Advisory Committee of Nonvoting Taxpayers of Nantucket · November 18, 2025

Get AI-powered insights, summaries, and transcripts

Subscribe
AI-Generated Content: All content on this page was generated by AI to highlight key points from the meeting. For complete details and context, we recommend watching the full video. so we can fix them.

Summary

Town housing officials urged the nonvoting taxpayers advisory committee to back a real-estate transfer fee (a half-percent on amounts above $2 million proposed) and to send letters and calls to state legislators to secure a funding source for local affordable and year-round housing.

Housing officials urged the Advisory Committee of Nonvoting Taxpayers of Nantucket on Saturday to step into advocacy for a real-estate transfer fee they say could generate steady local funding for affordable and year-round housing.

Dylan Mechampl, deputy housing director for the Town of Nantucket, described the proposal as modeled on the island's existing land bank fee and said the draft local plan would place a 0.5% fee on sale proceeds above $2 million, with revenues earmarked for the Affordable Housing Trust. "If you sold a home for $2.5 million, you would pay a $2,500 fee that would be bookmarked for the affordable housing trust and used for affordable housing," Mechampl said during the presentation.

Sally (presenter, Affordable Housing Trust partner) and others described three legislative vehicles under consideration: a Home Rule petition tailored to Nantucket, a statewide enabling bill that would allow municipalities to opt in, and a transfer-fee option tied to the state's new seasonal communities designation. The presenters said opposition from the Massachusetts Association of Realtors (MAR) remains the largest hurdle but that local real-estate brokers on the island have sent supportive letters.

Committee members pressed presenters on design details: why 0.5% was chosen, who formally pays the fee and whether the rate could be raised later. Mechampl said the 0.5% figure reflects negotiation history and the need to craft a bill that can advance through the Legislature, adding that legislation can later adjust the rate or threshold. "It is dynamic," he said, noting a preliminary estimate that a half-percent fee could have yielded roughly $5 million for the town last year, before exemptions.

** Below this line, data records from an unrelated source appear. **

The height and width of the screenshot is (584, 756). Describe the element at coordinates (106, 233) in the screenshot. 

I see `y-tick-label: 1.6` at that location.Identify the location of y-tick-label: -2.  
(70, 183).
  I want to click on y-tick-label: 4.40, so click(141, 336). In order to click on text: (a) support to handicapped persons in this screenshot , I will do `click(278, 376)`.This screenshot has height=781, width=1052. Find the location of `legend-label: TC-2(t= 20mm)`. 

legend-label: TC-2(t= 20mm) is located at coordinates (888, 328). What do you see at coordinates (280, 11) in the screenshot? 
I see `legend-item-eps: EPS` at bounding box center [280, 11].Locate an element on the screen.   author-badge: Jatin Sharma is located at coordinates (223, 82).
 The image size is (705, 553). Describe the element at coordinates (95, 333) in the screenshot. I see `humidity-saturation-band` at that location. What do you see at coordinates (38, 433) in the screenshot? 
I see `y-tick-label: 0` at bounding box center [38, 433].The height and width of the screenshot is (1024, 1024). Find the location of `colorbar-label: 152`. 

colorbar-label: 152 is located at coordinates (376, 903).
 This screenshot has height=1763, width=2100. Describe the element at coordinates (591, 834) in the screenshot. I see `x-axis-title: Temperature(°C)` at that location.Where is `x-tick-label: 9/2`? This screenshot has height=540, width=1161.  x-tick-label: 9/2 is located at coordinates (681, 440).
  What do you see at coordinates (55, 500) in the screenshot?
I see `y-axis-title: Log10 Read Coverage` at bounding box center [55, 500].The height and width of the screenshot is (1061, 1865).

Advocacy ask: presenters asked the advisory committee and nonresident taxpayers to sign letters of support and to contact their state representatives and senators in Massachusetts. They noted timing constraints: written submissions for some legislative tracks were described as due in early December and asked whether the committee would consider reviewing and approving a draft letter for the joint committee on housing.

Meeting reaction and next steps: some committee members urged more time to review materials and to discuss impacts on taxpayers and the land bank; others urged immediate individual letters by advocates who are already engaged. Presenters committed to circulate draft language and supporting materials for the advisory committee to consider at its next meeting.

The committee did not take a formal vote of endorsement during the session.